A new study shows that nonreligious individuals tend to view Christian scientists as less intelligent than their peers due to the stereotype that Christianity and science are incompatible.
The analysis, conducted by researchers at Ohio University, featured two separate studies assessing the perceptions of incompatibility between Christianity and science in the U.S. and how it affects nonreligious individuals' stereotypes of Christians in the field.
"[M]anipulating perceived Christianity-science compatibility reduced negative perceptions of Christians' scientific ability and general intellect among nonreligious participants," the study's abstract says.

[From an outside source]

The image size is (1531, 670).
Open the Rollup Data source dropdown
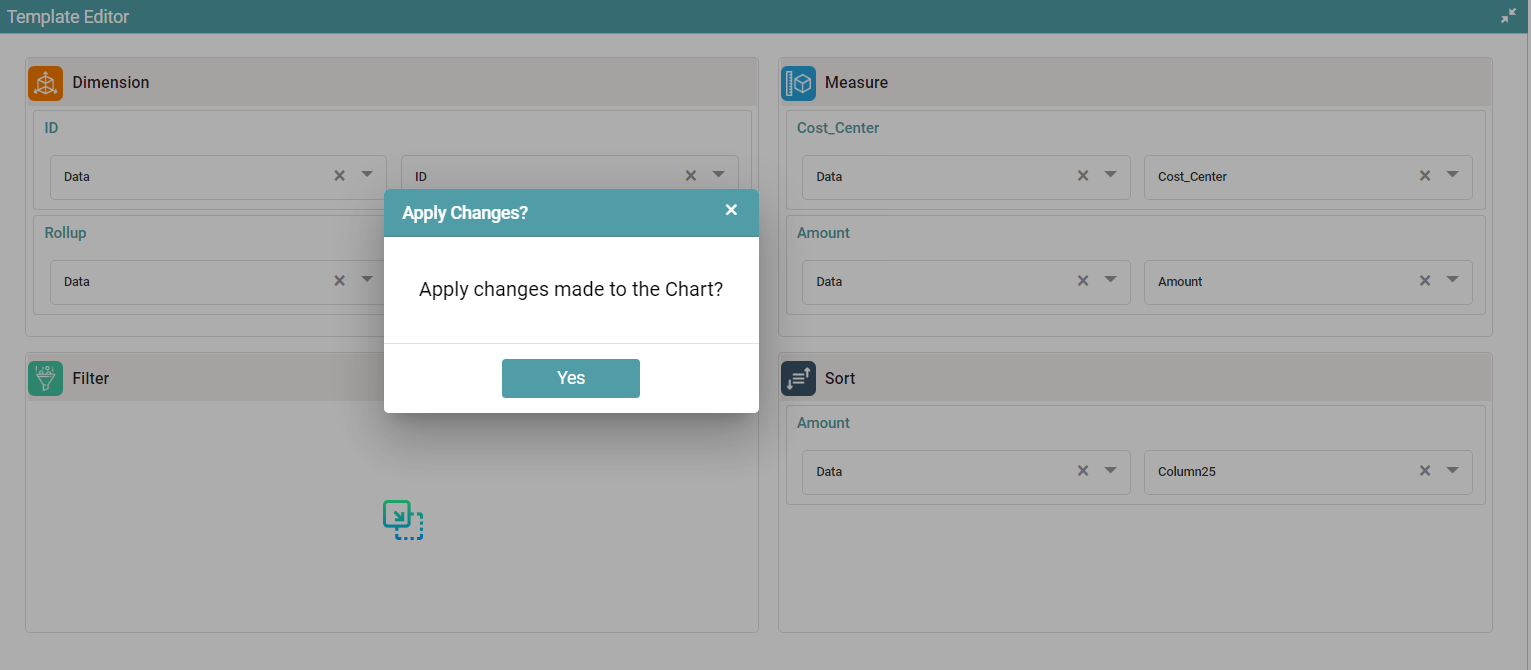pos(367,280)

The first study, which had a sample size of 365 people, showed that 214 nonreligious participants found Christianity and science more incompatible than the 151 Christian participants. The Christian Post reports that the second study included 799 respondents — 520 Christians and 279 nonreligious participants.
This round of questioning also found that nonreligious respondents did not see Christian scientists as more intelligent than their peers. It also found, however, that Christian respondents believe Christian scientists are more intelligent and scientific than secular participants.

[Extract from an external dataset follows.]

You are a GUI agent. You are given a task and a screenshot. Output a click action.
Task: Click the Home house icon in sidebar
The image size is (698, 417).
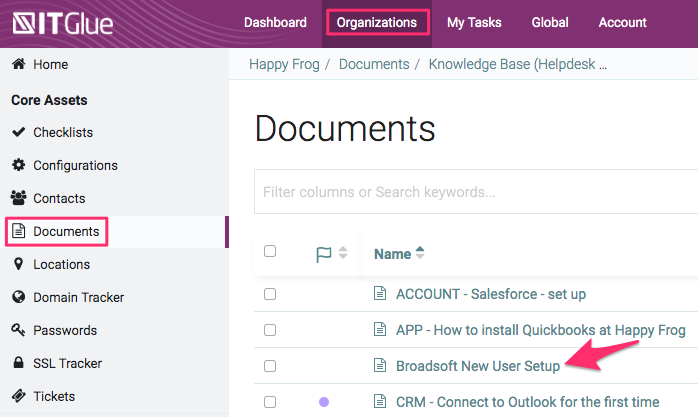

The study author Cameron Mackey, a doctoral candidate at Ohio University, told PsyPost that there have been "countless debates over the teaching of evolution in schools and whether Intelligent Design has a place in the classroom."
"Our research demonstrates that perceiving conflict between religion and science can have detrimental effects not only on Christians' performance and interest in science (as prior research has shown) but also on nonreligious people's stereotypes about Christians," he said. "That is, because nonreligious individuals are more likely to believe that Christianity and science can't work together, they are more likely to stereotype Christians as uninterested in or incompetent at science."
Mackey also noted that prominent atheists such as Sam Harris and Steven Prinker opposed Francis Collins, the former head of the National Institutes of Health, because he is a professing Christian.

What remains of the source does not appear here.